Anarchy and Laws
T anarchist, curiously enough, owes
his survival to the benevolence of that government which he thinks
he hates. After its destruction he himself would be the first to
perish under the system which he advocates. No crueller punishment
could have been devised for the Buffalo specimen than to expel him
from the prison which was his refuge. So faulty is our obedience
to laws at the best that he would hardly have lived to walk twenty
paces from the jail door. The “oppressed” people would have converted
him into souvenirs. To go farther back, the creatures of which Czolgosz
is a type would rarely survive their infancy, except under a system
that in some degree mitigates the harshness of the natural order.
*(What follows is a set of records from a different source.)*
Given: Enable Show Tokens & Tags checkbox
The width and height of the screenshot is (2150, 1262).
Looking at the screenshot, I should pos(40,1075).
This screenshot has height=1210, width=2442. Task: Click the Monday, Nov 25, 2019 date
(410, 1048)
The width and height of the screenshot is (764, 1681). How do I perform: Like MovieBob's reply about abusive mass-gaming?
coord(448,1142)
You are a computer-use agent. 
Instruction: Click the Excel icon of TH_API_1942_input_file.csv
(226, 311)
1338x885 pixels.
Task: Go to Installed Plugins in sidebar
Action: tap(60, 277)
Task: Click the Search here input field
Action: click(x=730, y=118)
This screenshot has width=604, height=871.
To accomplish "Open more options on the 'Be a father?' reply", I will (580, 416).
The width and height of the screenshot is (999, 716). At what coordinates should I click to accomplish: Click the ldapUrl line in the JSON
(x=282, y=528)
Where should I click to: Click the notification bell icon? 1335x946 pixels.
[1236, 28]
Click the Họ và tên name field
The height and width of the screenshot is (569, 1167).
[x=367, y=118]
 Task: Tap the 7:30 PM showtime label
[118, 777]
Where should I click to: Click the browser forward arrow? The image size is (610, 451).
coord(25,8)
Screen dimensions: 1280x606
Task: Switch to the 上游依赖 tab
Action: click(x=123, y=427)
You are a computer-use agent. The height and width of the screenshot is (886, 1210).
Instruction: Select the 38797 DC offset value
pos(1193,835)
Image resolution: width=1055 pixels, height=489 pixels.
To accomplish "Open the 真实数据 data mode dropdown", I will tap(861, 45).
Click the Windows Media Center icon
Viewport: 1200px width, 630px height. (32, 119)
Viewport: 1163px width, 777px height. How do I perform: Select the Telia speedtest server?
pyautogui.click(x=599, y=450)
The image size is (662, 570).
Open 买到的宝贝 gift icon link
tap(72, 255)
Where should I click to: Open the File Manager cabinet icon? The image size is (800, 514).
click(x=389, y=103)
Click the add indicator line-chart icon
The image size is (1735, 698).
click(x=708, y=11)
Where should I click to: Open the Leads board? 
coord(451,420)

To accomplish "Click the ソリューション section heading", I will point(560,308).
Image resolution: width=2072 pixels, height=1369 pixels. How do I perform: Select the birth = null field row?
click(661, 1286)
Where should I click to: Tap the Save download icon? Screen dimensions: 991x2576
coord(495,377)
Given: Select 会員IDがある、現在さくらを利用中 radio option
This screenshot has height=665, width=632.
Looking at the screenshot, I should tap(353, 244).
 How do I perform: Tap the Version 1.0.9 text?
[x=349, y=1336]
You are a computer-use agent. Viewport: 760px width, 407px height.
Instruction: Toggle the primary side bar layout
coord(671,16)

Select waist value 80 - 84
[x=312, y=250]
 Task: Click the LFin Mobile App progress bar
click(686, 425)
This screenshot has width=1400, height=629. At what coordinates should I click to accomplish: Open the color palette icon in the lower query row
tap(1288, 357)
The laws which they despise—often unjust, oftener stupid, mostly
springing from the coldest sort of selfishness, tend nevertheless
to genuine and ever-increasing altruism, and, taken as a whole,
slowly enlarge the number of fit that can survive. Czolgosz and
his kind are the nurslings of the laws they hate. That the strong
make the laws and coerce the weak to obey them is undeniable. That
they will ever cease to do so is inconceivable. But that the strong
controlled the weak before there were laws is equally undeniable,
and that they would refrain from doing so if again there were no
laws is equally inconceivable. Under the anarchy of which some very
intelligent people prate, an “unfit” like Czolgosz would early be
weeded out. If the present system produced any large number like
him, we should have anarchy here and now until they were exterminated;
or, rather, lest we offend the sentimental theorist who calls himself
an anarchist, we should have that condition of disorder which would
ensue if he were to get what he thinks he wants. Happily there are
not enough degenerates of the Czolgosz type or sentimentalists of
the pseudo-scientific type to make protection from anarchy anything
more than one of the ordinary police duties.